Supplied records:
○ ○ ○ ○
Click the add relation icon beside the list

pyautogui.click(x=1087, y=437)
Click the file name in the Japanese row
○ ○ ○ ○
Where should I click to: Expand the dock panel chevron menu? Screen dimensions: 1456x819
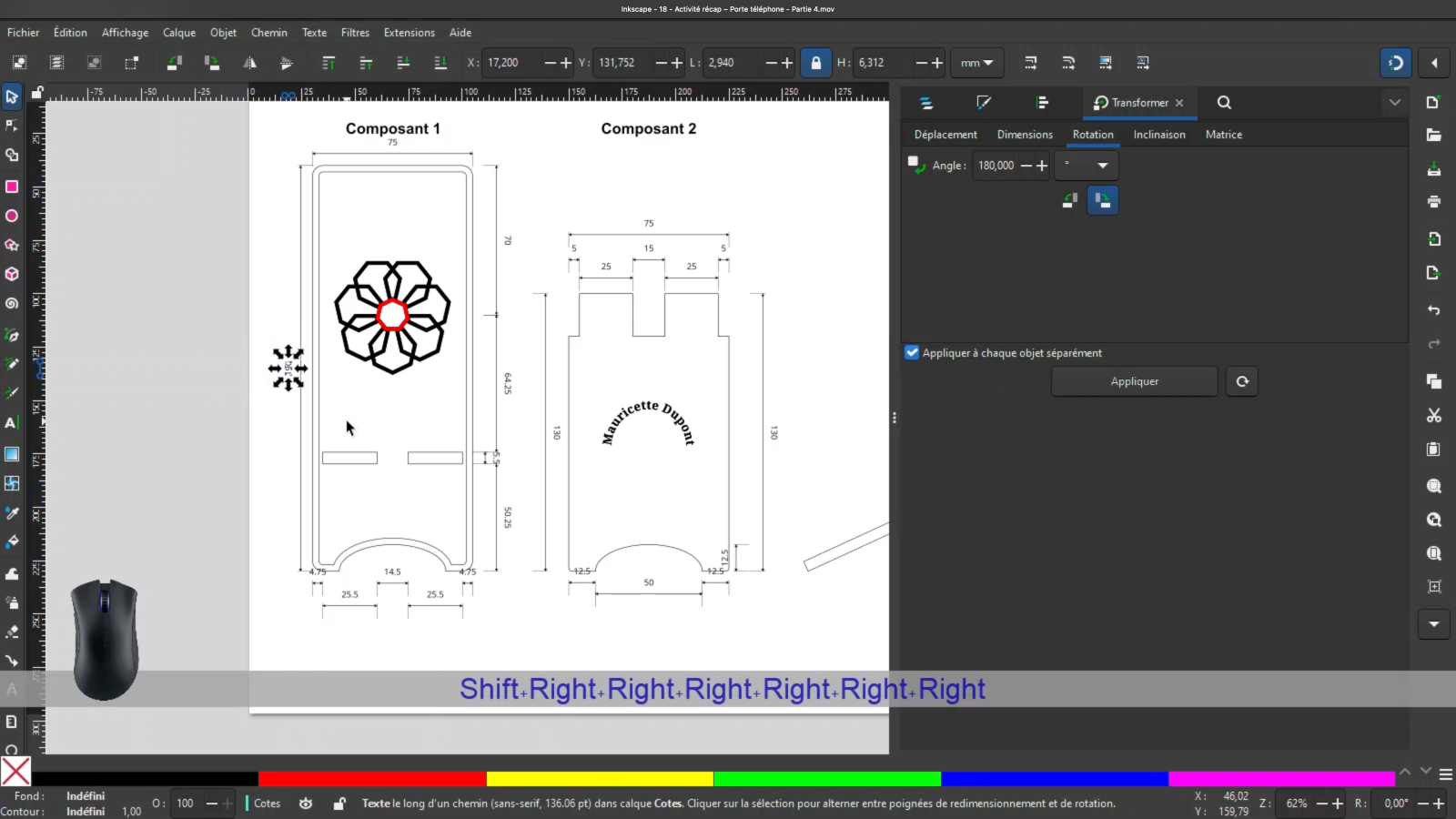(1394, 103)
○ ○ ○ ○
Required action:
Please reproduce, exactly as they appear above, the lines from the line containing "Click the add relation icon beside the list" up to and including the line containing "Click the file name in the Japanese row".

Written solution:
Click the add relation icon beside the list

pyautogui.click(x=1087, y=437)
Click the file name in the Japanese row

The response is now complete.